- **Data records**
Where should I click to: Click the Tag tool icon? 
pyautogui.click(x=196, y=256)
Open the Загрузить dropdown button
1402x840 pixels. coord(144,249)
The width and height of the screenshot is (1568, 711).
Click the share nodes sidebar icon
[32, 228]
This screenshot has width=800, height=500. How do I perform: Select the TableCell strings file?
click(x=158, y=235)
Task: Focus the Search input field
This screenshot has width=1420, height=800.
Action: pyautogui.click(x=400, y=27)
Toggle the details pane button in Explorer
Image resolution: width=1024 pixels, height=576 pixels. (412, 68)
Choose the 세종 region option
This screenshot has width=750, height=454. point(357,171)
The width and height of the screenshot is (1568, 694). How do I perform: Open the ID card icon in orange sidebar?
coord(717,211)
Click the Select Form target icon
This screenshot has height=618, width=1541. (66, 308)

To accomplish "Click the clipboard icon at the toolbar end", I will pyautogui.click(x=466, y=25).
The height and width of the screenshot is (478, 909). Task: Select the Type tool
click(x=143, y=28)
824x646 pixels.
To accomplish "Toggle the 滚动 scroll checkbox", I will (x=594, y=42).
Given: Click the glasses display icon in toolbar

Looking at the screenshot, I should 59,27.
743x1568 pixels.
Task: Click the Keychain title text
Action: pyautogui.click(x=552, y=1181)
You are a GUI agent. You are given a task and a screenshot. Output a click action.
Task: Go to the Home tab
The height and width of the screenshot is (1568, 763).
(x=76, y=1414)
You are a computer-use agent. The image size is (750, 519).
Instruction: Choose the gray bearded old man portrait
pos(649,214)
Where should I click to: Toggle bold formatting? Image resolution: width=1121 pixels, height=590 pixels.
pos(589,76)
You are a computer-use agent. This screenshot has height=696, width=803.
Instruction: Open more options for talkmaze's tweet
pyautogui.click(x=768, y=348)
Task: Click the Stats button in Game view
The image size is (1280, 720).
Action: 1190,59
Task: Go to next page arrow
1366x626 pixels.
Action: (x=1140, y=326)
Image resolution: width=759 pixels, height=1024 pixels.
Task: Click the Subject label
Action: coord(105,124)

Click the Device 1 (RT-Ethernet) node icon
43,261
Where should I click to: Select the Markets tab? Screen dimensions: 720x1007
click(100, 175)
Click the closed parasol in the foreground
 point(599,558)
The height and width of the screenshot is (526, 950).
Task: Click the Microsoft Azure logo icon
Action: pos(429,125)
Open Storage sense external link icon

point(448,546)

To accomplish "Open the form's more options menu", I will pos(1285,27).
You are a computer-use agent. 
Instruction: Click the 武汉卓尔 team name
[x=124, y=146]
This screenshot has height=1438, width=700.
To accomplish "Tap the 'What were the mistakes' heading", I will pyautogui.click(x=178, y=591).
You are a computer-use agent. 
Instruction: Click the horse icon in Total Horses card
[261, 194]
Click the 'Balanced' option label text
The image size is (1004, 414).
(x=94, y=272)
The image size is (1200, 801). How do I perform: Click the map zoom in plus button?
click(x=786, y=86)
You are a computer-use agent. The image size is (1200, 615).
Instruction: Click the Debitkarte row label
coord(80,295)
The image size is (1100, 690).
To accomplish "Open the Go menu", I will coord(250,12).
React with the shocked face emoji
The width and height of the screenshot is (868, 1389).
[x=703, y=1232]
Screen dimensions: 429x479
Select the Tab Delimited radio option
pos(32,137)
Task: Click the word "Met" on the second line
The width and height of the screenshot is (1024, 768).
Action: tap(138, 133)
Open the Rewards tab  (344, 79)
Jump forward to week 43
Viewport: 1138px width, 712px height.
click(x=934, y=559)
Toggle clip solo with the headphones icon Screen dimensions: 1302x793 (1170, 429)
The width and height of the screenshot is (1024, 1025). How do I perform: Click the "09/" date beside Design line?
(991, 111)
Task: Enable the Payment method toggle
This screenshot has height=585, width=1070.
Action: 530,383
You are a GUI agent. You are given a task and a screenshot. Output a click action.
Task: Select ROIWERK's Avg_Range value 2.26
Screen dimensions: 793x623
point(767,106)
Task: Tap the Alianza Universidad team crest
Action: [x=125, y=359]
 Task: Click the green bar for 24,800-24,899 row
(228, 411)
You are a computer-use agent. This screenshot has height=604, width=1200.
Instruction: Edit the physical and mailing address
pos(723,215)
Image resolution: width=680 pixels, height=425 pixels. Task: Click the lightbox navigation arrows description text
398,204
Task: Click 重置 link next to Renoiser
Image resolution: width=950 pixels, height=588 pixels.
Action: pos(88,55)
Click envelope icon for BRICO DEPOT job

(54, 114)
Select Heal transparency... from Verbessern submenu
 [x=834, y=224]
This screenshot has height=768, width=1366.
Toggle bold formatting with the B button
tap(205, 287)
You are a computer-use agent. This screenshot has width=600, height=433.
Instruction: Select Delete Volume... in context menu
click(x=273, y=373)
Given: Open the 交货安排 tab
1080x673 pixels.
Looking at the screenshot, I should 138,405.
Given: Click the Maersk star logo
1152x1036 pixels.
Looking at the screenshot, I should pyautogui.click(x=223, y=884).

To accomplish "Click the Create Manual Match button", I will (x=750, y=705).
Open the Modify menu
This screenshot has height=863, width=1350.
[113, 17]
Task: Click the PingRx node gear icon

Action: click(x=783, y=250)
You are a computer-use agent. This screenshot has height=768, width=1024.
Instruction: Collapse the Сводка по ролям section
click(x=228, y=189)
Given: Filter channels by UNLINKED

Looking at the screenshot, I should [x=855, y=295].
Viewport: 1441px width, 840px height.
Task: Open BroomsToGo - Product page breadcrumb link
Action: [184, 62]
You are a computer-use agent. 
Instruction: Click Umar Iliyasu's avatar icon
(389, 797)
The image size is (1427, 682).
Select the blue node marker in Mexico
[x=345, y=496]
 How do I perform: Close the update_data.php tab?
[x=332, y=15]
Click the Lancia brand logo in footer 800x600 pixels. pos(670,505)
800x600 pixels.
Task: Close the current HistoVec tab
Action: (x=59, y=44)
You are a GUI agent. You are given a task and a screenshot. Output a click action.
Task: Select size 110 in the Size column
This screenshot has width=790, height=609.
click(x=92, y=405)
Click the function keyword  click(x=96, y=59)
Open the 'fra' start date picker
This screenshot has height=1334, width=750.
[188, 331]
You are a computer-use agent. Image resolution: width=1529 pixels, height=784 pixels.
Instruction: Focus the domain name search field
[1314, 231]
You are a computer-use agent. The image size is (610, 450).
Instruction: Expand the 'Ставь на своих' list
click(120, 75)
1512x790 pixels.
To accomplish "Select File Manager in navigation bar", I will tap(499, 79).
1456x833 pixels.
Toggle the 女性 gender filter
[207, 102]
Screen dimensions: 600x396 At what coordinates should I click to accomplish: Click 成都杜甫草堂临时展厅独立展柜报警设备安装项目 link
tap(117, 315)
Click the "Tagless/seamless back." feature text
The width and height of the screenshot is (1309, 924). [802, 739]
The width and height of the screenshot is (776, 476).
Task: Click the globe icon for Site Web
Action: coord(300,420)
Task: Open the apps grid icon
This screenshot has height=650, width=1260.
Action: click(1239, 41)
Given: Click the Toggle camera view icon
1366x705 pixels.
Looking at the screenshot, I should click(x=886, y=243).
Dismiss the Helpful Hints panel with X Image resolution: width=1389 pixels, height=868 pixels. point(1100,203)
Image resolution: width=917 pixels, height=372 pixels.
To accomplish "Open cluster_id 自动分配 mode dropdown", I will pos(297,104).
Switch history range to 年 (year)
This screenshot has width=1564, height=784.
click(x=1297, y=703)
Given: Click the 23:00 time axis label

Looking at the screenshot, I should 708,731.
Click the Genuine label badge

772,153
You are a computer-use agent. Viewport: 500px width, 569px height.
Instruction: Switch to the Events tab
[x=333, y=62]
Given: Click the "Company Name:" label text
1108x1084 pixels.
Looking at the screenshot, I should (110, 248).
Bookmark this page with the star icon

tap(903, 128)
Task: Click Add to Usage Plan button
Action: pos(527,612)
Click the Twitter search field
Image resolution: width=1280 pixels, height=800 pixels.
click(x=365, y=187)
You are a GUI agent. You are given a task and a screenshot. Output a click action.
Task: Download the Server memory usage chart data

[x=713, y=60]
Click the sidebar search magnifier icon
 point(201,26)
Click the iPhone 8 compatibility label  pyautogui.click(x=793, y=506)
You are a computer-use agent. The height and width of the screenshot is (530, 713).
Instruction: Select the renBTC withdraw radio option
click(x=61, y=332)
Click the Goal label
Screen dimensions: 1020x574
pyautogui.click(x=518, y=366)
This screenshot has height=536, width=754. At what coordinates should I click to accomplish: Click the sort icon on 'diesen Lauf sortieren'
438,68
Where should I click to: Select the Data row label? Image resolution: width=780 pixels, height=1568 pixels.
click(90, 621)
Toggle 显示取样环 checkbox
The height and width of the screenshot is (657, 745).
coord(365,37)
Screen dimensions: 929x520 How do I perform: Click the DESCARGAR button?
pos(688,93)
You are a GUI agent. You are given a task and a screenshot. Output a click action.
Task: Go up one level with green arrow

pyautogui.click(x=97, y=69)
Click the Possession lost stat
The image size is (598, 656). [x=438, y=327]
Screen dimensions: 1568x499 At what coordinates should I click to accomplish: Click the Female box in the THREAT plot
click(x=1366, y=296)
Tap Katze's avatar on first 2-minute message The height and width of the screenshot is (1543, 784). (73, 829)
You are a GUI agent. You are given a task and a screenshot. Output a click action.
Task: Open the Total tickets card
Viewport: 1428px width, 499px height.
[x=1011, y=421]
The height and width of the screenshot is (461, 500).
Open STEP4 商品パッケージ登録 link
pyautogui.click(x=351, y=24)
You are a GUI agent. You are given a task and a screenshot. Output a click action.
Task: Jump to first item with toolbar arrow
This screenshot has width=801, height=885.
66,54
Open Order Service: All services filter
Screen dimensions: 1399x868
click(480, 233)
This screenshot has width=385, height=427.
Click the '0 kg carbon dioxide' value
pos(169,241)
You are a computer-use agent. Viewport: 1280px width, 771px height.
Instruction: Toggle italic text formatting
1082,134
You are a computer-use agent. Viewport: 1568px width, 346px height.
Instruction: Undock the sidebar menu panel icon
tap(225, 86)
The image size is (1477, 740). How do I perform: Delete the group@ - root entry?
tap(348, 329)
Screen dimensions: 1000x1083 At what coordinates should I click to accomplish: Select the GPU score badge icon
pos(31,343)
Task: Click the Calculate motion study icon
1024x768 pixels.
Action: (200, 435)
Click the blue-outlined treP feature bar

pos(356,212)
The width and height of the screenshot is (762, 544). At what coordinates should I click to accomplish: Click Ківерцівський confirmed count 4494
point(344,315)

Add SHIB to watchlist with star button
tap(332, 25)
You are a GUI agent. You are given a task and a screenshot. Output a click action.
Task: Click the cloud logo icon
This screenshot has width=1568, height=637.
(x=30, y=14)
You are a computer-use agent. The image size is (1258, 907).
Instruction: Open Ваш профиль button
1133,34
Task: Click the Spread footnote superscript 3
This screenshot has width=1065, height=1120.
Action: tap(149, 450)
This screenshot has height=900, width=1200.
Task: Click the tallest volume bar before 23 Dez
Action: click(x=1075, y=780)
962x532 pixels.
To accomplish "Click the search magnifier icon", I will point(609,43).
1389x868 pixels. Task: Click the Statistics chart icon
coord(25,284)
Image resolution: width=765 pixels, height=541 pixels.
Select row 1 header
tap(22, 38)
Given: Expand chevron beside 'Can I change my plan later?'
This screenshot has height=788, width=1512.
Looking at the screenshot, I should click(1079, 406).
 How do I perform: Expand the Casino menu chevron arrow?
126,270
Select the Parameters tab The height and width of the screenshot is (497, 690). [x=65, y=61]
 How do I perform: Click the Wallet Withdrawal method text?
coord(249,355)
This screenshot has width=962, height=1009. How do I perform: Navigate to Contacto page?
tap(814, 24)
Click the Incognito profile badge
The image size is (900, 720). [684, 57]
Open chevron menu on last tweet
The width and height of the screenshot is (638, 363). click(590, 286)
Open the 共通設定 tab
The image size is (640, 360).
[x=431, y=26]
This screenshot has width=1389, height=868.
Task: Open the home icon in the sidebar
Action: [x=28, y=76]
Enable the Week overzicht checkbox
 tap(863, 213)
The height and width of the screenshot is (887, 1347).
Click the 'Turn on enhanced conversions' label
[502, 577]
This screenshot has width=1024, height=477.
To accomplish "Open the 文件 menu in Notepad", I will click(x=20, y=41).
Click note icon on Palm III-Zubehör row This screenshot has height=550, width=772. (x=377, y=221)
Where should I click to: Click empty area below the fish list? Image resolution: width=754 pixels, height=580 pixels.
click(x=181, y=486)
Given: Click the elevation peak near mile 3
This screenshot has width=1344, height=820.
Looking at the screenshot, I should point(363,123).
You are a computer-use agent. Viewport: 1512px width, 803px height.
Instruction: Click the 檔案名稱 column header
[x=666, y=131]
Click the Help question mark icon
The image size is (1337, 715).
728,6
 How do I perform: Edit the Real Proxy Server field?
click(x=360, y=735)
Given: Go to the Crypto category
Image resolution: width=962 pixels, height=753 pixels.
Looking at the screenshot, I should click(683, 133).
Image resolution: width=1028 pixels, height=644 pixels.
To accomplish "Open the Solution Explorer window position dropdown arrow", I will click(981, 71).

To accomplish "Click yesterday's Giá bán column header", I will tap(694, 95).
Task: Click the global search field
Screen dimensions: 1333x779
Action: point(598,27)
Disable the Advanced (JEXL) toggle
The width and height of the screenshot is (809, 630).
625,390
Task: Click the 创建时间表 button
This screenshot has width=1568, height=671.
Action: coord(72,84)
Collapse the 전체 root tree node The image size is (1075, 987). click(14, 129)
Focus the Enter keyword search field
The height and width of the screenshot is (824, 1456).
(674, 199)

- **Exercise requirements**
Once the line containing "Open chevron menu on last tweet" is found, please retype it and every remaining line of the listing above, exactly, with nothing else.

- **Task solution**
Open chevron menu on last tweet
The width and height of the screenshot is (638, 363). click(590, 286)
Open the 共通設定 tab
The image size is (640, 360).
[x=431, y=26]
This screenshot has width=1389, height=868.
Task: Open the home icon in the sidebar
Action: [x=28, y=76]
Enable the Week overzicht checkbox
 tap(863, 213)
The height and width of the screenshot is (887, 1347).
Click the 'Turn on enhanced conversions' label
[502, 577]
This screenshot has width=1024, height=477.
To accomplish "Open the 文件 menu in Notepad", I will click(x=20, y=41).
Click note icon on Palm III-Zubehör row This screenshot has height=550, width=772. (x=377, y=221)
Where should I click to: Click empty area below the fish list? Image resolution: width=754 pixels, height=580 pixels.
click(x=181, y=486)
Given: Click the elevation peak near mile 3
This screenshot has width=1344, height=820.
Looking at the screenshot, I should point(363,123).
You are a computer-use agent. Viewport: 1512px width, 803px height.
Instruction: Click the 檔案名稱 column header
[x=666, y=131]
Click the Help question mark icon
The image size is (1337, 715).
728,6
 How do I perform: Edit the Real Proxy Server field?
click(x=360, y=735)
Given: Go to the Crypto category
Image resolution: width=962 pixels, height=753 pixels.
Looking at the screenshot, I should click(683, 133).
Image resolution: width=1028 pixels, height=644 pixels.
To accomplish "Open the Solution Explorer window position dropdown arrow", I will click(981, 71).

To accomplish "Click yesterday's Giá bán column header", I will tap(694, 95).
Task: Click the global search field
Screen dimensions: 1333x779
Action: point(598,27)
Disable the Advanced (JEXL) toggle
The width and height of the screenshot is (809, 630).
625,390
Task: Click the 创建时间表 button
This screenshot has width=1568, height=671.
Action: coord(72,84)
Collapse the 전체 root tree node The image size is (1075, 987). click(14, 129)
Focus the Enter keyword search field
The height and width of the screenshot is (824, 1456).
(674, 199)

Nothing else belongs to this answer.